Pourtant, l'apparition de deux nouveaux foyers en Nouvelle Aquitaine, région classée en "vert", incite plus que jamais à la prudence : "Dans ces zones dites vertes, il faut considérer que le virus est là. Il est en embuscade, il circule", a alerté dimanche le Pr Anne-Claude Crémieux, infectiologue à l'hôpital Saint-Louis à Paris.

"Chacun doit faire un effort pour que le virus ne circule pas par lui", a-t-elle ajouté sur France Info, insistant sur le respect des mesures barrière pour éviter le risque d'un nouveau sursaut du virus qui a fait plus de 26 310 morts en France depuis le 1er mars.

Seulement 80 morts ont été recensés sur les dernières 24 heures, le bilan journalier le plus bas depuis le 1er avril. Et la pression sur les services de réanimation continue de s'alléger avec 56 malades en moins. Mais ils accueillent encore 2 812 patients souffrant de formes graves du Covid-19.

Et l'absence de traitement ou de vaccin incite à la vigilance : "Malheureusement, l'évolution de l'épidémie est extrêmement incertaine à ce jour et c'est l'avenir qui nous permettra de trancher", a encore fait valoir le Pr Crémieux

Le danger des transports

Dès lundi, le masque devient le sésame obligatoire dans les transports publics. L'État va mettre à partir de lundi "10 millions de masques à disposition des opérateurs de transport pour qu'ils les distribuent à leurs usagers", dont 4,4 millions pour la région Île-de-France, selon Christophe Castaner.

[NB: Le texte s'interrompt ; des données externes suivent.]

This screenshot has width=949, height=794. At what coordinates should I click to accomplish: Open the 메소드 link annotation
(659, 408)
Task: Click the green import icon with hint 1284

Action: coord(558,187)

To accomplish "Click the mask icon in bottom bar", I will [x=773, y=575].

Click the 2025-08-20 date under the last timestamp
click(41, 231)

En région parisienne, l'afflux de passagers dans le métro et réseau ferré emprunté par des millions de personnes sera régulé avec une attestation obligatoire de l'employeur pour circuler aux heures de pointe.

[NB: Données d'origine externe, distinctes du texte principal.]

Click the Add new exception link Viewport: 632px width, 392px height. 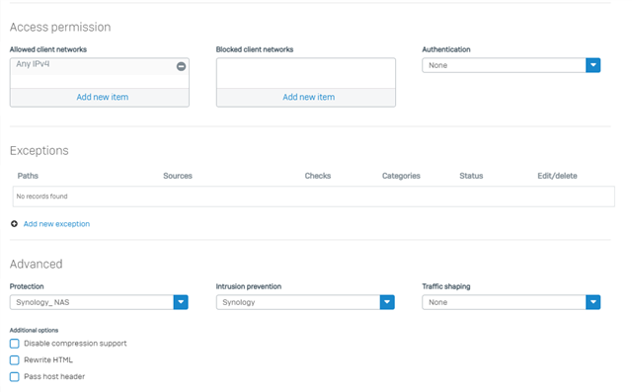(x=56, y=224)
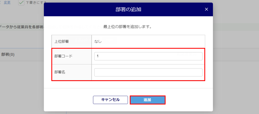259x114 pixels.
Task: Select the なし value for 上位部署
Action: click(98, 42)
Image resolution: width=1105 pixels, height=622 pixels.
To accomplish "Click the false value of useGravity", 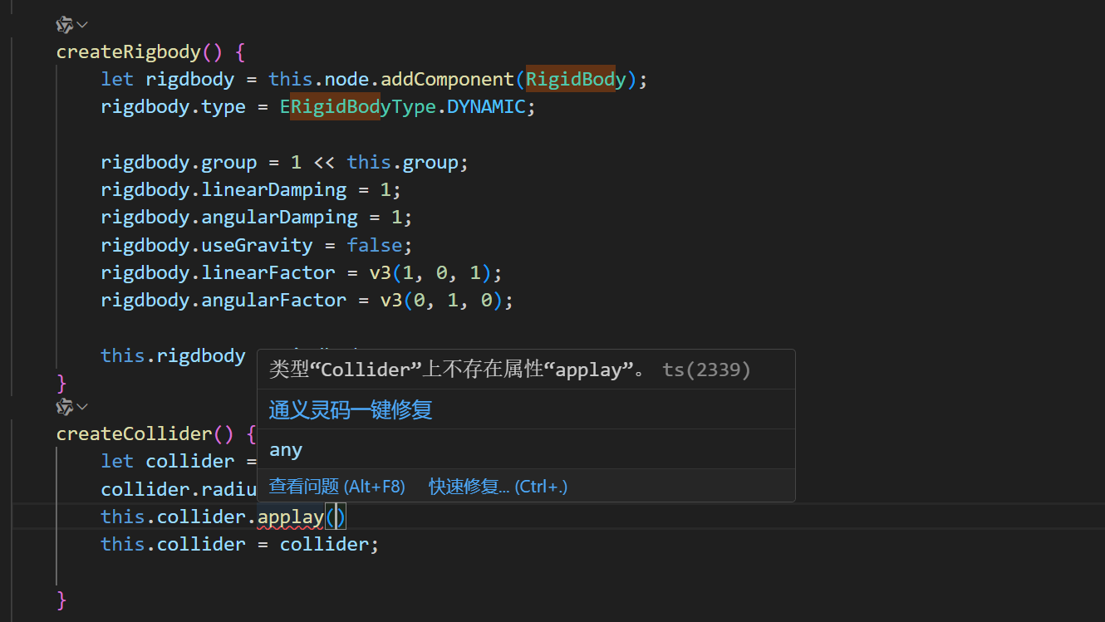I will point(374,246).
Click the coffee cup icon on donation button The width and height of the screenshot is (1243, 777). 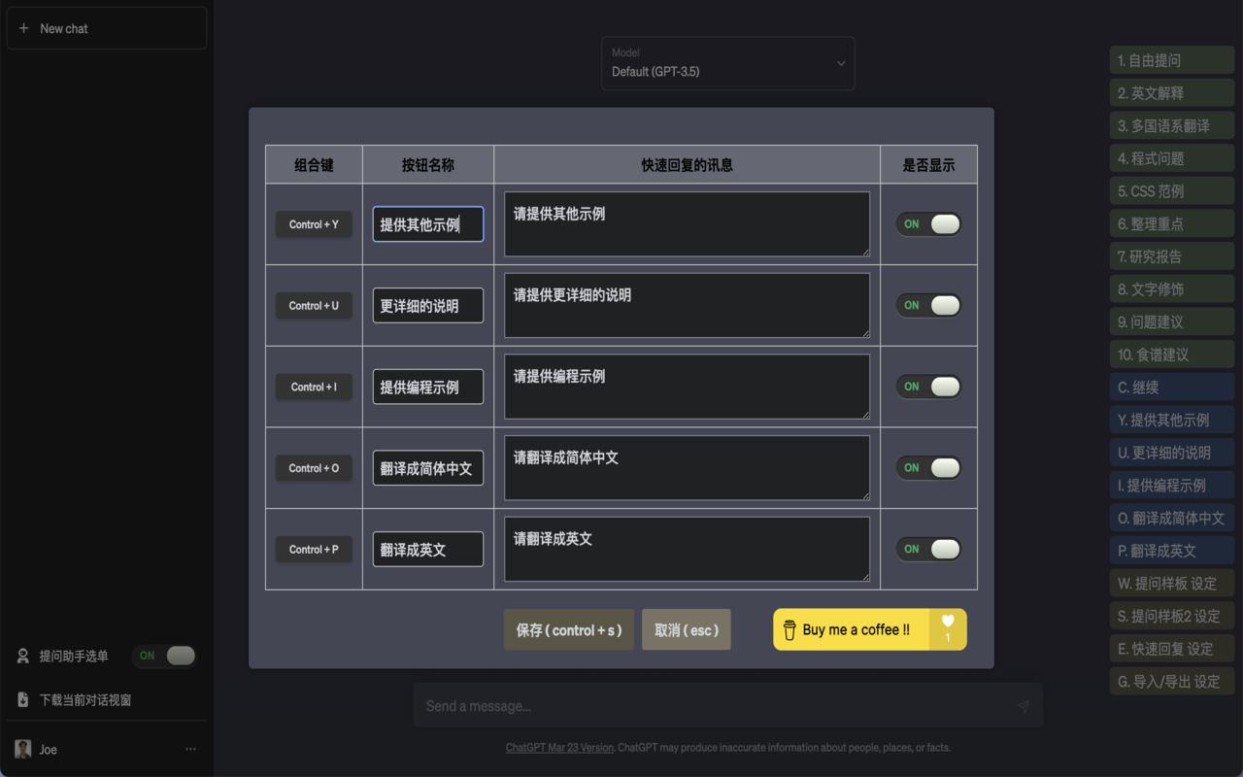[789, 628]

"On n'est pas à l'abri d'un reconfinement si les règles ne sont pas respectées", a déclaré sur Europe 1 la présidente de la région, Valérie Pécresse. "Il va falloir faire preuve de civisme et d'autodiscipline encore pendant des semaines. Le retour à la normale ce n'est pas pour demain", a-t-elle averti.

"Tout ça risque de tourner très mal"

Jean-Luc Mélenchon s'est dit dimanche "très inquiet" à la veille du déconfinement en France car les mesures décidées par le gouvernement pour un retour progressif au travail et à l'école "sont une fois de plus du grand n'importe quoi".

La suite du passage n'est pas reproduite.